Masih ada "celah" yang mengkhawatirkan.
Pada tahun 2025, Pusat Pengendalian dan Pencegahan Penyakit (PJK) Dong Nai, berkoordinasi dengan pusat kesehatan regional, pos kesehatan, dan Pusat Standar Teknis dan Pengukuran Mutu 3 (Kantor Akreditasi Nasional), melakukan pengecekan mutu eksternal air bersih di 96 unit penyediaan air di seluruh kota, dengan menguji 242 sampel. Hasilnya menunjukkan bahwa 116 sampel memenuhi standar teknis nasional untuk kualitas air bersih untuk penggunaan domestik.
Perlu dicatat, terdapat perbedaan signifikan dalam tingkat kepatuhan di antara model penyediaan air.

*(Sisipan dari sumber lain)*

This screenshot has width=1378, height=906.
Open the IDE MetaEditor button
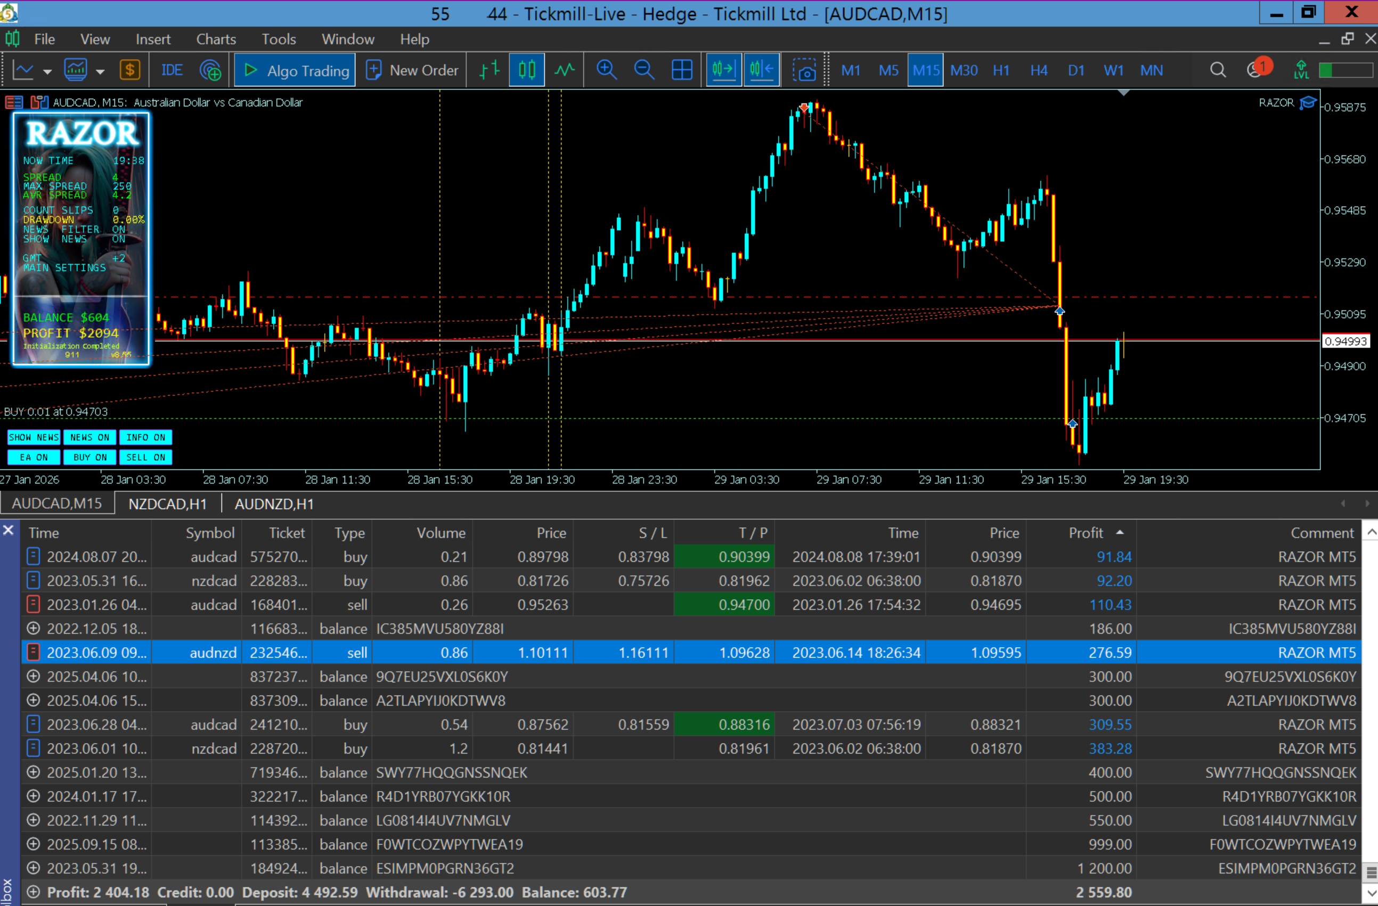(171, 70)
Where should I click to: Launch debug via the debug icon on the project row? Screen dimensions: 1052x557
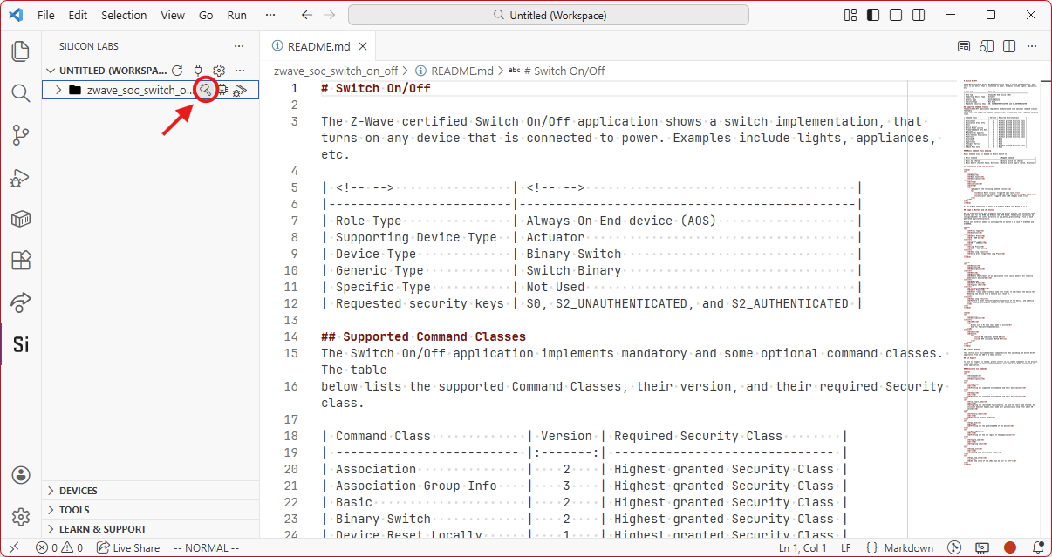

Sementara instalasi pengolahan air dan perusahaan berskala besar mencapai 91 dari 117 sampel yang sesuai standar, kelompok fasilitas penyediaan air dengan kapasitas kurang dari 1.000 m³/hari hanya memiliki 25 dari 125 sampel yang memenuhi standar. Ini berarti bahwa di banyak daerah pedesaan dan terpencil, masyarakat masih menghadapi risiko menggunakan sumber air yang tidak aman.
Menurut Bapak Luong Truong Vinh, Kepala Dinas Kesehatan Lingkungan - Dinas Kesehatan Sekolah (CDC Dong Nai), sistem penyediaan air yang dikelola dan dioperasikan oleh koperasi/Komite Rakyat komune umum ditemukan di banyak daerah pedesaan, tetapi pemantauan menunjukkan bahwa hanya 3 dari 47 sampel yang memenuhi standar. Hingga 20 dari 23 unit penyediaan air dalam kelompok ini memiliki sampel yang tidak memenuhi standar. Ini bukan hanya masalah teknis semata, tetapi juga masalah kesehatan masyarakat. Air minum yang tidak aman dapat menyebabkan risiko penyakit usus, kondisi kulit, infeksi, dan paparan jangka panjang terhadap logam berat.